Vereisten: Neem de onderstaande gegevens letterlijk en volledig over, regel voor regel.

<<<<

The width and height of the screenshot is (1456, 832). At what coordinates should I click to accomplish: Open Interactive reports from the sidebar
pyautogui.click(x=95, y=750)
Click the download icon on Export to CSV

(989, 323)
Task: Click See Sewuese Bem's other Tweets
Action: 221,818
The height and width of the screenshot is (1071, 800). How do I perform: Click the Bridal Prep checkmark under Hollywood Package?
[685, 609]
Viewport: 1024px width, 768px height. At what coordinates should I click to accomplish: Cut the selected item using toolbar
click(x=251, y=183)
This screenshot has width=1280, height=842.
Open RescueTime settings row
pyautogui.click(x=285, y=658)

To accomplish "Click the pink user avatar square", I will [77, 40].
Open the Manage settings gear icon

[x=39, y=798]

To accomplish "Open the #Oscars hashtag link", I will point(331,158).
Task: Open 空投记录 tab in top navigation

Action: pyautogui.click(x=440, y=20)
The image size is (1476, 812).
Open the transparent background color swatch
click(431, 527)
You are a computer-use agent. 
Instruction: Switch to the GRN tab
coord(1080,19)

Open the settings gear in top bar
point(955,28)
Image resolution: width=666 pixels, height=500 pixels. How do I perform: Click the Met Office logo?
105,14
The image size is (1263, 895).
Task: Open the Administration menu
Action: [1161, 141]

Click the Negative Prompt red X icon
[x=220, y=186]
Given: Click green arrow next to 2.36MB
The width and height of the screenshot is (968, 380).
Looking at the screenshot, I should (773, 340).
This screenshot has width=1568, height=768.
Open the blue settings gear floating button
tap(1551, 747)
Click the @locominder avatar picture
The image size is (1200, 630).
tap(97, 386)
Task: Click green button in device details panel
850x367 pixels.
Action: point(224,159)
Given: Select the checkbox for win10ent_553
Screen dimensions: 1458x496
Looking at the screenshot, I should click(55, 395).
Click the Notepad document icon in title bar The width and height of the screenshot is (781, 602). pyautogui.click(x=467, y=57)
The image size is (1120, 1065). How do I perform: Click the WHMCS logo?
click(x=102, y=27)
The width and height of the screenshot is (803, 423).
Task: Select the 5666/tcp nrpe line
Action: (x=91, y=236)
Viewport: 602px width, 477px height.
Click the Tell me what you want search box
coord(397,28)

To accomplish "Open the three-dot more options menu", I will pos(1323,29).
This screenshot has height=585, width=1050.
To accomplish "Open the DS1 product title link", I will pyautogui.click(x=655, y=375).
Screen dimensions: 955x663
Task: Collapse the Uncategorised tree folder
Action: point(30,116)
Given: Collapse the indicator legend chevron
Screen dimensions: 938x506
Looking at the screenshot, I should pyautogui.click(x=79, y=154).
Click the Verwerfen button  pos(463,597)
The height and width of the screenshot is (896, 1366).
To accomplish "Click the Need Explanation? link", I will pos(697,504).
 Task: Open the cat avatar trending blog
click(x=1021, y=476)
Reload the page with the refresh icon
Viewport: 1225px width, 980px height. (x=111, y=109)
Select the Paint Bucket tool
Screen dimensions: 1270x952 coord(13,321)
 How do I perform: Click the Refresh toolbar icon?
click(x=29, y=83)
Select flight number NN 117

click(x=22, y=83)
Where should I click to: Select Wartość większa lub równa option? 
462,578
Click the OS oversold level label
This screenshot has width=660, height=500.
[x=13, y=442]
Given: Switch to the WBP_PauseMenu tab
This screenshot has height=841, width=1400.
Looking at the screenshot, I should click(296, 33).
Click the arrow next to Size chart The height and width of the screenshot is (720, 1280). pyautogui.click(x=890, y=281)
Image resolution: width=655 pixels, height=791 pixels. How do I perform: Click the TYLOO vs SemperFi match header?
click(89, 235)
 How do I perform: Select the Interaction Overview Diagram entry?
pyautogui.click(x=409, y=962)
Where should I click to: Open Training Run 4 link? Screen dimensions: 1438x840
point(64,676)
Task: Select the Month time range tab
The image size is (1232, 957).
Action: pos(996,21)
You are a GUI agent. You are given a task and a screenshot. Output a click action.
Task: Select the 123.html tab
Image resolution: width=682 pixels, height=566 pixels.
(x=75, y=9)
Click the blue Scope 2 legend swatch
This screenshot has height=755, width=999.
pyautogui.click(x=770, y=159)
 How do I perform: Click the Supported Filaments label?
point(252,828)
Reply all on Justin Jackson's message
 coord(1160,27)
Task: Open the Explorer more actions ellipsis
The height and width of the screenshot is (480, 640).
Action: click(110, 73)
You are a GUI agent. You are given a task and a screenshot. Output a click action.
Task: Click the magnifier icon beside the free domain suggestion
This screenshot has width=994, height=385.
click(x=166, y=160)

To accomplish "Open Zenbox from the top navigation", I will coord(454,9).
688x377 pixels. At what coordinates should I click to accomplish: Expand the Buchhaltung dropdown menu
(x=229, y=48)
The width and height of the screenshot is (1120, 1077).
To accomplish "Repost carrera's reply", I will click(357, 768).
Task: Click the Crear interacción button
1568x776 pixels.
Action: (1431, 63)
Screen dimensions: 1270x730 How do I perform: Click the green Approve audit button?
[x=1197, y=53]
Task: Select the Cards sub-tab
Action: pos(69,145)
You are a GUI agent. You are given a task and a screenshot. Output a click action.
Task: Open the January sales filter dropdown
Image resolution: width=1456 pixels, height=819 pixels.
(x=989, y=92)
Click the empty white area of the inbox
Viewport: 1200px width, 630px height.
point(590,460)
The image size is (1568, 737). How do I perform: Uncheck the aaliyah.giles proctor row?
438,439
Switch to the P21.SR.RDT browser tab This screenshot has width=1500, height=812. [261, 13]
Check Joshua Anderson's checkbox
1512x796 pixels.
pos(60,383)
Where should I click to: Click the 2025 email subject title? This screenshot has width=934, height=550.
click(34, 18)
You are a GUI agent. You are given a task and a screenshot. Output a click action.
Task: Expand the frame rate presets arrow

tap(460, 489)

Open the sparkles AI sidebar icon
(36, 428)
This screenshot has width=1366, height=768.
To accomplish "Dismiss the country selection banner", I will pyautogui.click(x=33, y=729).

>>>>

Juiste uitvoer:
The width and height of the screenshot is (1456, 832). At what coordinates should I click to accomplish: Open Interactive reports from the sidebar
pyautogui.click(x=95, y=750)
Click the download icon on Export to CSV

(989, 323)
Task: Click See Sewuese Bem's other Tweets
Action: 221,818
The height and width of the screenshot is (1071, 800). How do I perform: Click the Bridal Prep checkmark under Hollywood Package?
[685, 609]
Viewport: 1024px width, 768px height. At what coordinates should I click to accomplish: Cut the selected item using toolbar
click(x=251, y=183)
This screenshot has width=1280, height=842.
Open RescueTime settings row
pyautogui.click(x=285, y=658)

To accomplish "Click the pink user avatar square", I will [77, 40].
Open the Manage settings gear icon

[x=39, y=798]

To accomplish "Open the #Oscars hashtag link", I will point(331,158).
Task: Open 空投记录 tab in top navigation

Action: pyautogui.click(x=440, y=20)
The image size is (1476, 812).
Open the transparent background color swatch
click(431, 527)
You are a computer-use agent. 
Instruction: Switch to the GRN tab
coord(1080,19)

Open the settings gear in top bar
point(955,28)
Image resolution: width=666 pixels, height=500 pixels. How do I perform: Click the Met Office logo?
105,14
The image size is (1263, 895).
Task: Open the Administration menu
Action: [1161, 141]

Click the Negative Prompt red X icon
[x=220, y=186]
Given: Click green arrow next to 2.36MB
The width and height of the screenshot is (968, 380).
Looking at the screenshot, I should (773, 340).
This screenshot has width=1568, height=768.
Open the blue settings gear floating button
tap(1551, 747)
Click the @locominder avatar picture
The image size is (1200, 630).
tap(97, 386)
Task: Click green button in device details panel
850x367 pixels.
Action: point(224,159)
Given: Select the checkbox for win10ent_553
Screen dimensions: 1458x496
Looking at the screenshot, I should click(55, 395).
Click the Notepad document icon in title bar The width and height of the screenshot is (781, 602). pyautogui.click(x=467, y=57)
The image size is (1120, 1065). How do I perform: Click the WHMCS logo?
click(x=102, y=27)
The width and height of the screenshot is (803, 423).
Task: Select the 5666/tcp nrpe line
Action: (x=91, y=236)
Viewport: 602px width, 477px height.
Click the Tell me what you want search box
coord(397,28)

To accomplish "Open the three-dot more options menu", I will pos(1323,29).
This screenshot has height=585, width=1050.
To accomplish "Open the DS1 product title link", I will pyautogui.click(x=655, y=375).
Screen dimensions: 955x663
Task: Collapse the Uncategorised tree folder
Action: point(30,116)
Given: Collapse the indicator legend chevron
Screen dimensions: 938x506
Looking at the screenshot, I should pyautogui.click(x=79, y=154).
Click the Verwerfen button  pos(463,597)
The height and width of the screenshot is (896, 1366).
To accomplish "Click the Need Explanation? link", I will pos(697,504).
 Task: Open the cat avatar trending blog
click(x=1021, y=476)
Reload the page with the refresh icon
Viewport: 1225px width, 980px height. (x=111, y=109)
Select the Paint Bucket tool
Screen dimensions: 1270x952 coord(13,321)
 How do I perform: Click the Refresh toolbar icon?
click(x=29, y=83)
Select flight number NN 117

click(x=22, y=83)
Where should I click to: Select Wartość większa lub równa option? 
462,578
Click the OS oversold level label
This screenshot has width=660, height=500.
[x=13, y=442]
Given: Switch to the WBP_PauseMenu tab
This screenshot has height=841, width=1400.
Looking at the screenshot, I should click(296, 33).
Click the arrow next to Size chart The height and width of the screenshot is (720, 1280). pyautogui.click(x=890, y=281)
Image resolution: width=655 pixels, height=791 pixels. How do I perform: Click the TYLOO vs SemperFi match header?
click(89, 235)
 How do I perform: Select the Interaction Overview Diagram entry?
pyautogui.click(x=409, y=962)
Where should I click to: Open Training Run 4 link? Screen dimensions: 1438x840
point(64,676)
Task: Select the Month time range tab
The image size is (1232, 957).
Action: pos(996,21)
You are a GUI agent. You are given a task and a screenshot. Output a click action.
Task: Select the 123.html tab
Image resolution: width=682 pixels, height=566 pixels.
(x=75, y=9)
Click the blue Scope 2 legend swatch
This screenshot has height=755, width=999.
pyautogui.click(x=770, y=159)
 How do I perform: Click the Supported Filaments label?
point(252,828)
Reply all on Justin Jackson's message
 coord(1160,27)
Task: Open the Explorer more actions ellipsis
The height and width of the screenshot is (480, 640).
Action: click(110, 73)
You are a GUI agent. You are given a task and a screenshot. Output a click action.
Task: Click the magnifier icon beside the free domain suggestion
This screenshot has width=994, height=385.
click(x=166, y=160)

To accomplish "Open Zenbox from the top navigation", I will coord(454,9).
688x377 pixels. At what coordinates should I click to accomplish: Expand the Buchhaltung dropdown menu
(x=229, y=48)
The width and height of the screenshot is (1120, 1077).
To accomplish "Repost carrera's reply", I will click(357, 768).
Task: Click the Crear interacción button
1568x776 pixels.
Action: (1431, 63)
Screen dimensions: 1270x730 How do I perform: Click the green Approve audit button?
[x=1197, y=53]
Task: Select the Cards sub-tab
Action: pos(69,145)
You are a GUI agent. You are given a task and a screenshot. Output a click action.
Task: Open the January sales filter dropdown
Image resolution: width=1456 pixels, height=819 pixels.
(x=989, y=92)
Click the empty white area of the inbox
Viewport: 1200px width, 630px height.
point(590,460)
The image size is (1568, 737). How do I perform: Uncheck the aaliyah.giles proctor row?
438,439
Switch to the P21.SR.RDT browser tab This screenshot has width=1500, height=812. [261, 13]
Check Joshua Anderson's checkbox
1512x796 pixels.
pos(60,383)
Where should I click to: Click the 2025 email subject title? This screenshot has width=934, height=550.
click(34, 18)
You are a GUI agent. You are given a task and a screenshot. Output a click action.
Task: Expand the frame rate presets arrow

tap(460, 489)

Open the sparkles AI sidebar icon
(36, 428)
This screenshot has width=1366, height=768.
To accomplish "Dismiss the country selection banner", I will pyautogui.click(x=33, y=729).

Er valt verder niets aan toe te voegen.